# Melco tearing my T-shirts



## Daddyof4 (Aug 23, 2011)

We've posted the numerous issues we've had with our Melco on here. They did send a tech from 400 miles away but he was a nice guy but he didn't fix it. Nothing was solved. Now they are sending another one on Monday. And now another issue popped up in recent couple of months is perforated T shirts. We use top quality Monag shirts but lately they are perforating and the stitching looks awful. We've already contacted Monag and they said they have changed nothing in their production at all. My wife has been in sewing for over 20 years and she can't tell any difference in the shirts. 

We've added cut away stabilizer, adjusted bobbin tensions, changed needles, changed threads, raised the foot up and down, did all the default stuff with no help. I am attaching pictures. If any of you own a Melco maybe you can help me figure out what's going on. We are backed up on orders and now can't produce a shirt until this is fixed. 

This first pic shows the tears we are finding around the stitching even with cutaway stabilizer. Melco has seen the designs and said they are digitized correctly.










Here you see how awful the satin stitching looks, not smooth at all and obviously strained.










Here is a tear around the font.










Here is a loop from the thread breaking, we set it back up and it loops when it starts.

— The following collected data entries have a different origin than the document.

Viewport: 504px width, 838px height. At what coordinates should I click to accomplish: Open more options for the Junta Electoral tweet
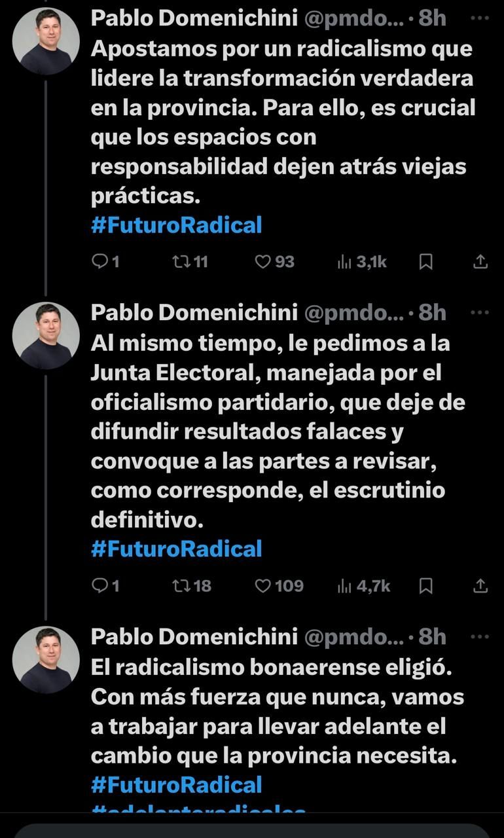click(480, 312)
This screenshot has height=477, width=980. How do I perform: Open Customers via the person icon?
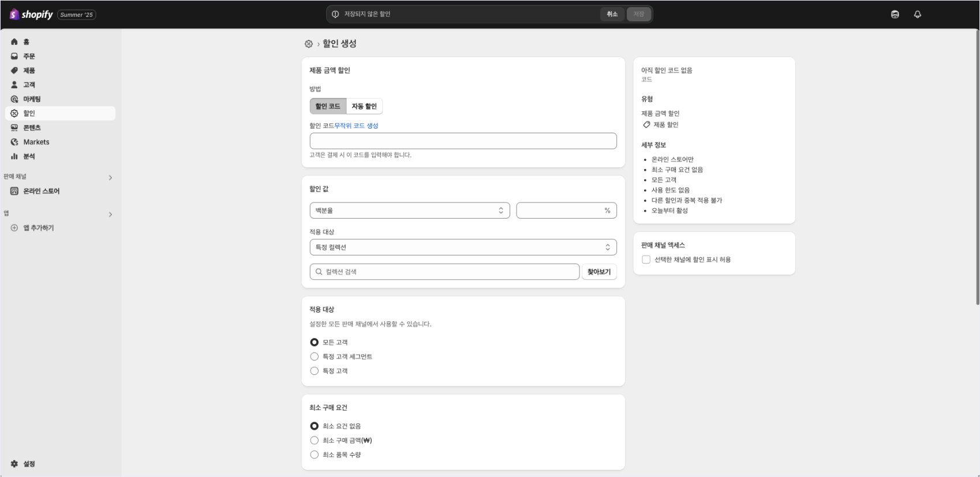tap(14, 85)
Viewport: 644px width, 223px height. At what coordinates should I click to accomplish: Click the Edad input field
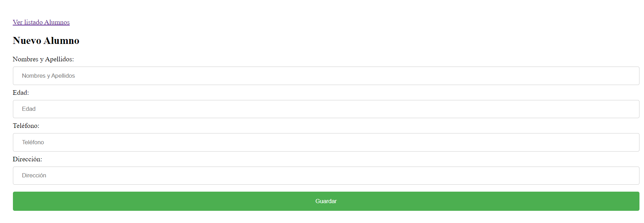point(326,109)
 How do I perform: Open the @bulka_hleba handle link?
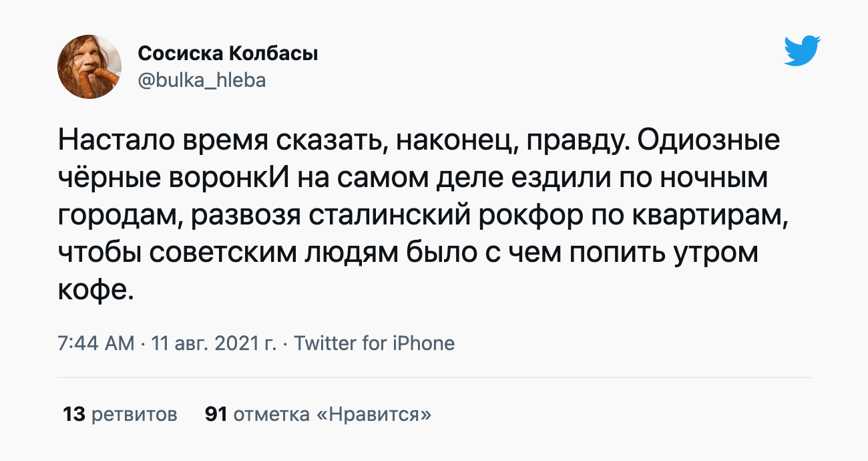(x=202, y=80)
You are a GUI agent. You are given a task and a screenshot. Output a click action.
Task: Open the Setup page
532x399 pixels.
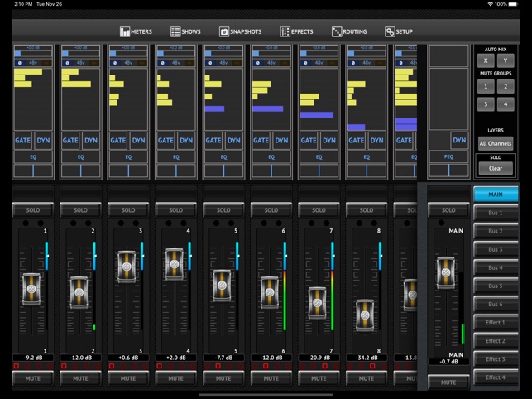(x=399, y=31)
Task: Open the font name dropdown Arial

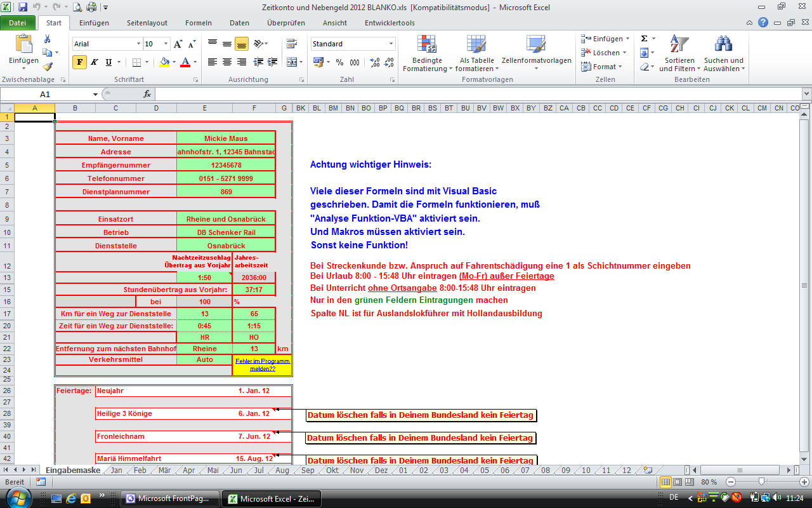Action: point(138,44)
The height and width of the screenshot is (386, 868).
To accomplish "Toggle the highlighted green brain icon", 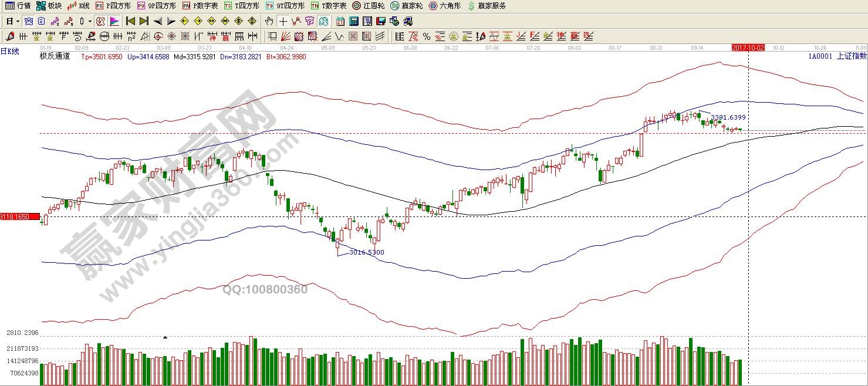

And here is the back of the garment.


----------



## philipfirth83 (Aug 17, 2012)

Hi, Don't think it has anything to do with the machine, Think embroidered t-shirts look like this and can cause holes as well.

Some people wont embroider onto t-shirts because of this.

I found using a 65/9 ball point reduces it but doesnt stop it completely.

Sure someone will be able to explain it better soon.


----------



## richt74 (Feb 11, 2011)

Personally by the look of the photos you have attached I would say the needles are not sharp and could be blunt. I know you have said that you have changed the needles but may be catching on something under the plate making them rough. What underlay have you used also as this will make a difference. Have you tried embroidering the same design on a different garment to see if you get the same results other than t shirt material. If you want send me the file and I can run a sample off for you on t shirt material and compare them?
Rich


----------



## zoom_monster (Sep 20, 2006)

For both types of fabrics shown, I would try lowering the top stitchdensity slightly, using one or two courses of edge underlay at about 4 pt from the edge(including any pull comp). If the density seems sparse I would make it up with a zig-zag of about a quarter density of the top stitching and also using intermediate stitches in the tight corners of anything over 3mm wide.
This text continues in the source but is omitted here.